Streamer fishing has its virtues; “the tug is the drug”. And, nymph fishing most certainly produces more than it’s fair share of memorable days and 3-dimensional challenges. But, nothing in our sport tops the visceral experience that is watching a body of water come to life with an exuberance of bug activity, and the ensuing trout feeding frenzy. In my opinion, nothing illustrates that better than a Callibaetis spinner fall on western stillwaters.

Callibaetis mayflies have a massive distribution across most of North America. It is the western subspecies (Callibaetis ferrugineus hageni), though, that produces inspirational fishing on countless lakes, and several notable rivers, in the Rocky Mountain West.

Callibaetis mayflies live in stillwater environments. They thrive in water that has rich weed growth. And, while the emergences are often inconspicuous, the spinner falls are the stuff of legends.
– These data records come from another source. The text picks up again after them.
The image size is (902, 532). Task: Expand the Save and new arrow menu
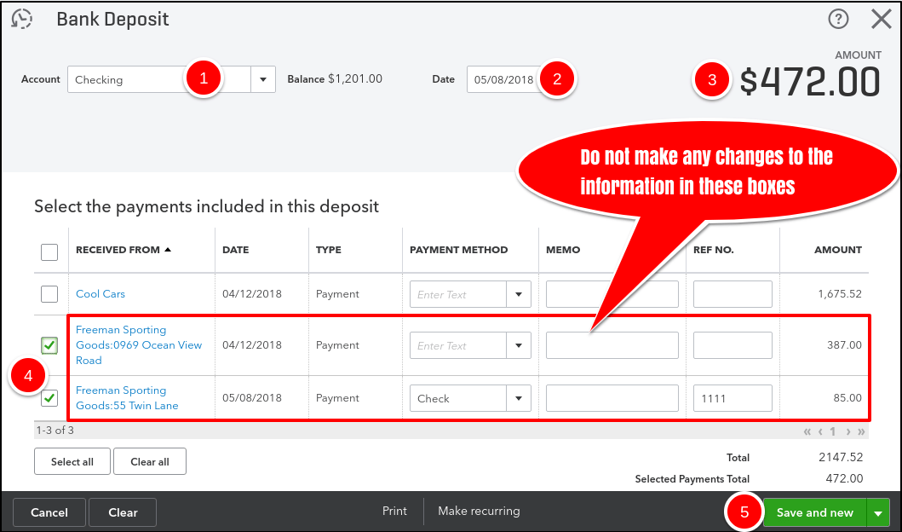pyautogui.click(x=878, y=512)
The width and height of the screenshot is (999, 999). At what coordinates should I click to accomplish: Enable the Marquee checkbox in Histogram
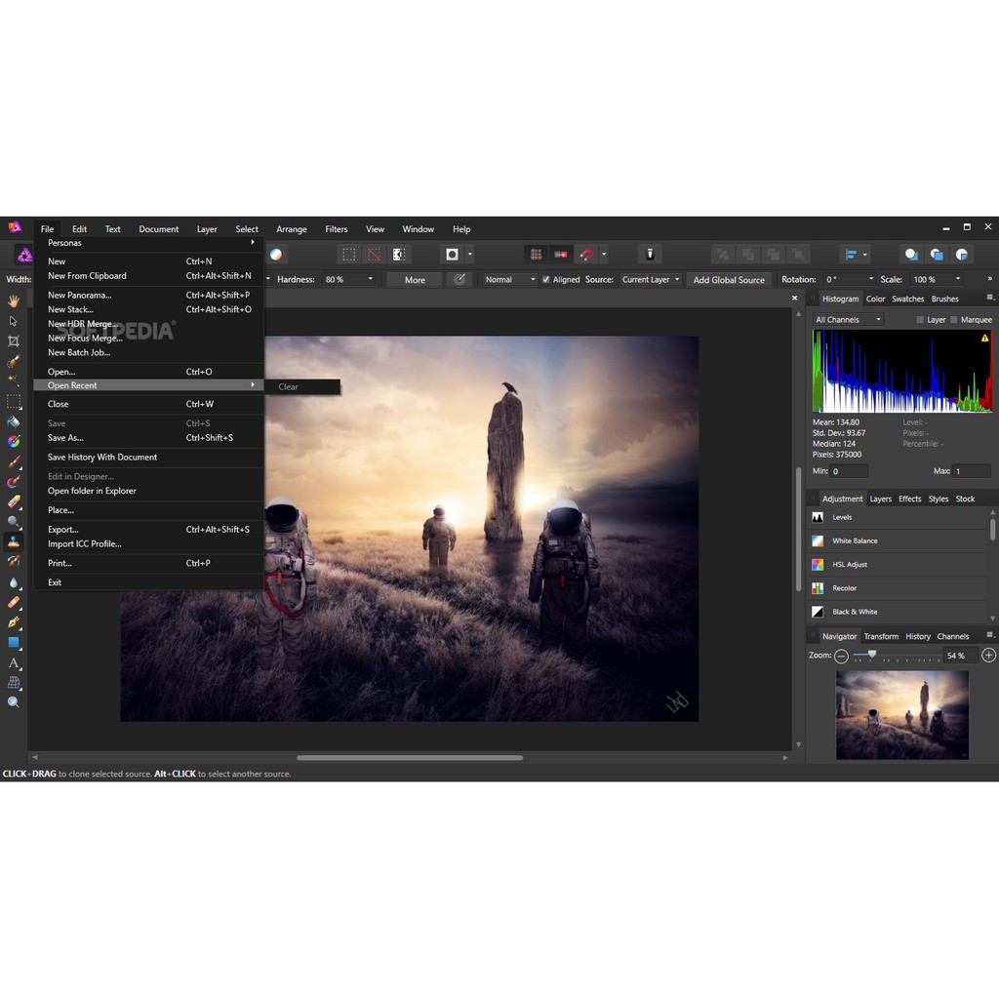pyautogui.click(x=953, y=320)
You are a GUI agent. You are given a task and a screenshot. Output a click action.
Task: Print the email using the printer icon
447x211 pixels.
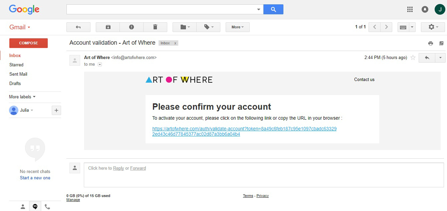pos(431,43)
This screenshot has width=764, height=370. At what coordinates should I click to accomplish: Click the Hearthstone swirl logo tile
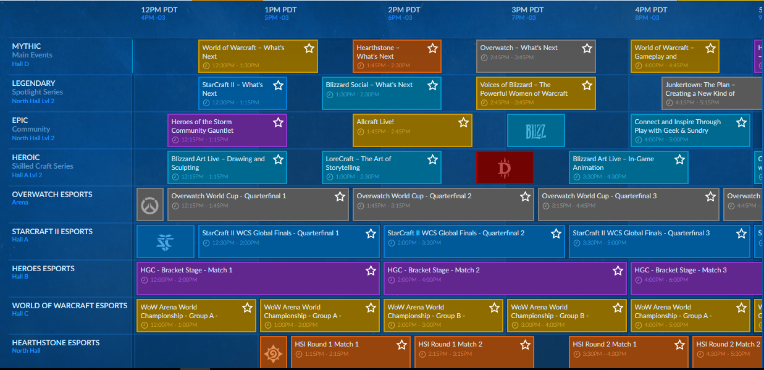(274, 353)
Callibaetis mayflies, along with their diminutive brethren Tricos and Midges, are responsible for the legendary “Gulper” fishing that happens on Hebgen Lake each summer from late-July to mid-September. The shallow, weedy arms of Hebgen Lake are such ideal habitat for Callibaetis mayflies that they produce an awe inspiring amount of insects. Dense spinner falls occur here, and trout rise to the spent adults with such rhythm and regularity that you can hear the fish rising with an audible gulp that resonates across the glass flat waters.
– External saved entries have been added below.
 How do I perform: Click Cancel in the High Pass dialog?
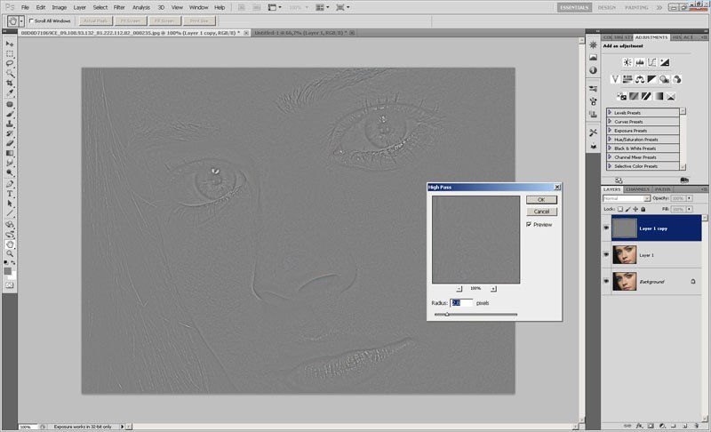[541, 212]
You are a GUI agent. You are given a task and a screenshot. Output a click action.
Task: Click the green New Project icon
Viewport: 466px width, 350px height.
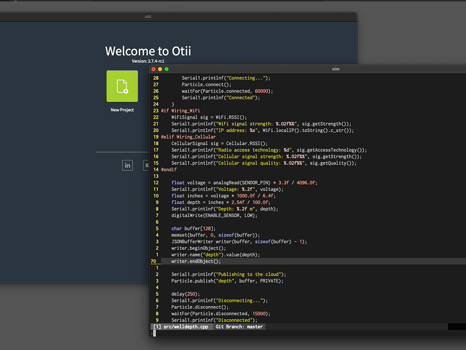coord(122,86)
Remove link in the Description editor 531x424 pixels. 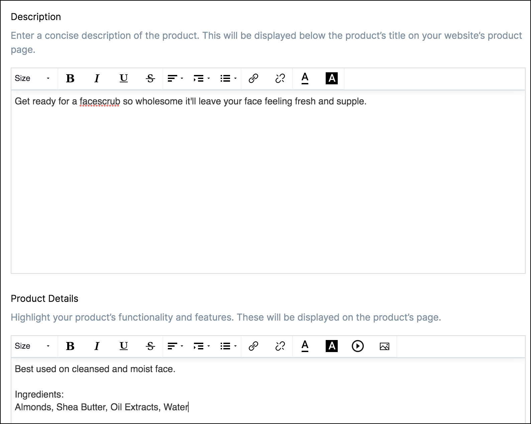click(280, 78)
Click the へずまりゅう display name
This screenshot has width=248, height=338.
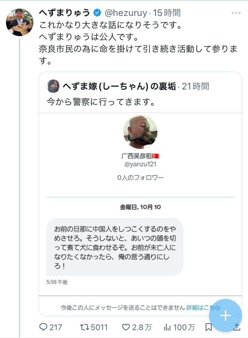coord(64,13)
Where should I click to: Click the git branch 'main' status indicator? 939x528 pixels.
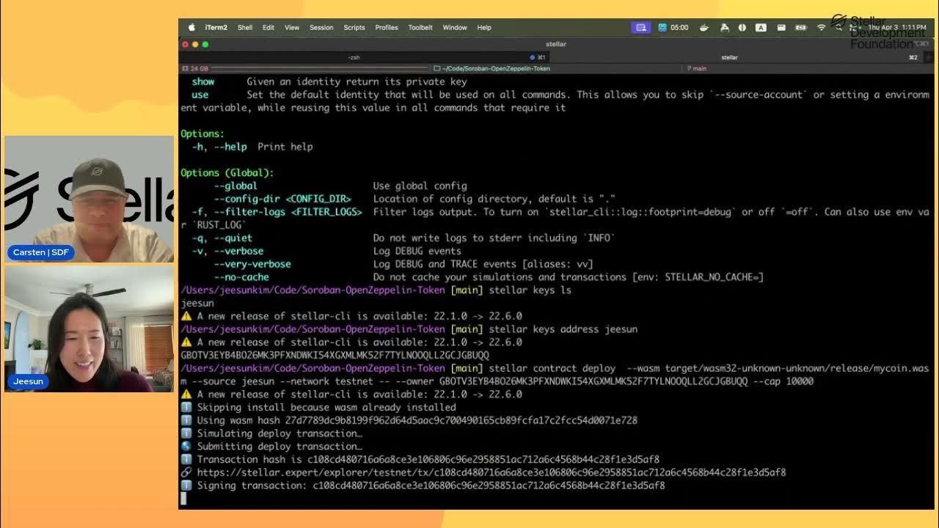(697, 68)
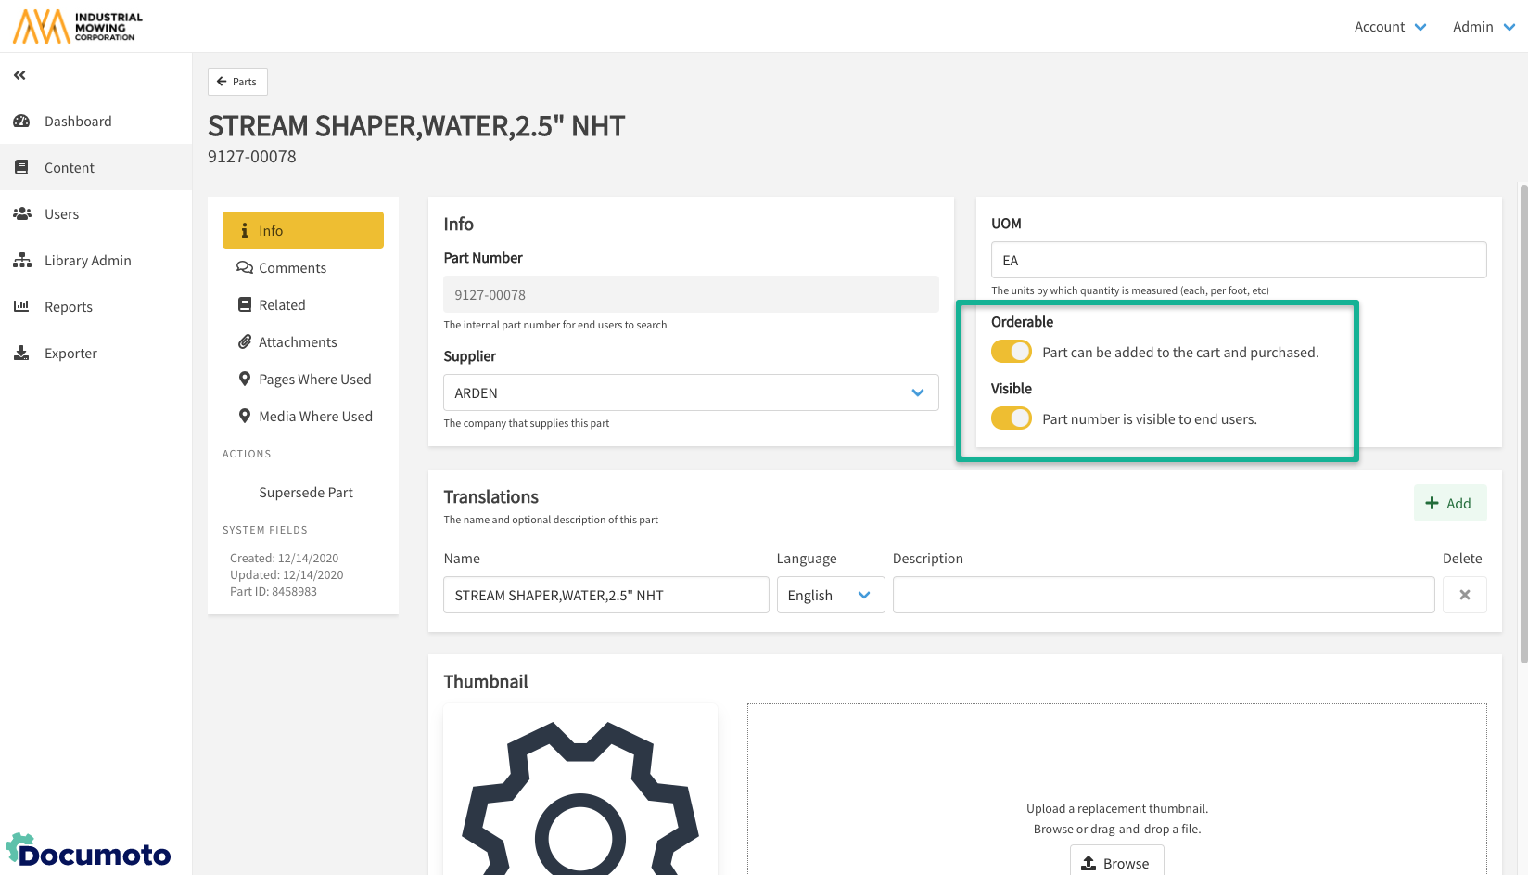
Task: Go back to Parts list
Action: (x=237, y=82)
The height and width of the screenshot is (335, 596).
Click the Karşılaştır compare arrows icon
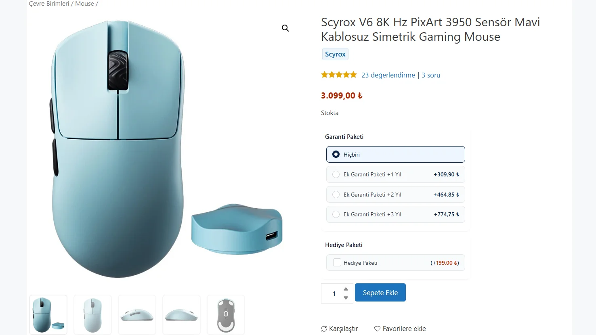(x=324, y=329)

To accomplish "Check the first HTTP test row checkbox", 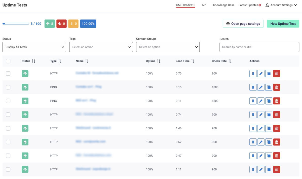I will 8,73.
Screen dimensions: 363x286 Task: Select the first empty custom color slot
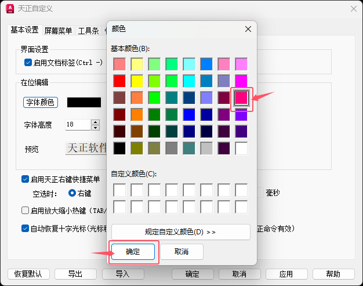pyautogui.click(x=119, y=190)
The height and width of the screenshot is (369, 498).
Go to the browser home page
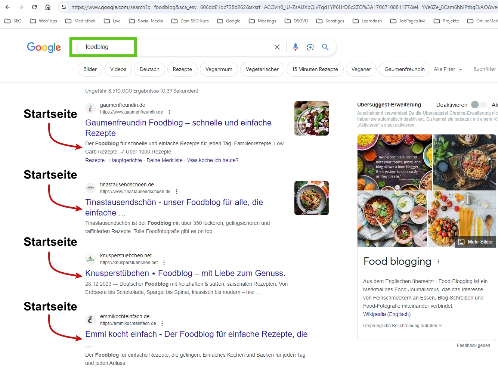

Warm, calm mornings are ideal conditions for these size #14-16 speckle winged mayflies to form mating flights. It is impossible to miss them when they are around as seemingly billions of adults will dance above the water in a rhythmic undulation. When it is good, and it often is in Big Sky Country, spinners will blanket the water, and everything on the water, including fishermen.

Callibaetis spinners are unmistakable due to the unique speckled blotches present on only the leading edge of their fore wings, and their two long, widely separated tails. Their bodies range in color from brownish-olive to tan to light grey with a majority of spinners displaying a lighter tanish-grey coloration on the bottom of their abdomen and a darker, blotchy charcoal color on the top.

Here are Three Geeky Bug Facts about Callibaetis that will help you catch more fish.

 

1. Callibaetis are Multi-brooded

When we think about the life cycle and seasonality of mayfly hatches, we generally reference a particular bug with its spot in the seasonal lineup of hatches. Certain bugs, like March Browns, hatch in the early season, and they are followed by summertime hatches of PMDs, and autumn hatches of Mahogany Duns, etc. These hatches occur at roughly the same time every year with the progeny of those hatches growing and developing in the river until the following season when it is their turn to complete the cycle.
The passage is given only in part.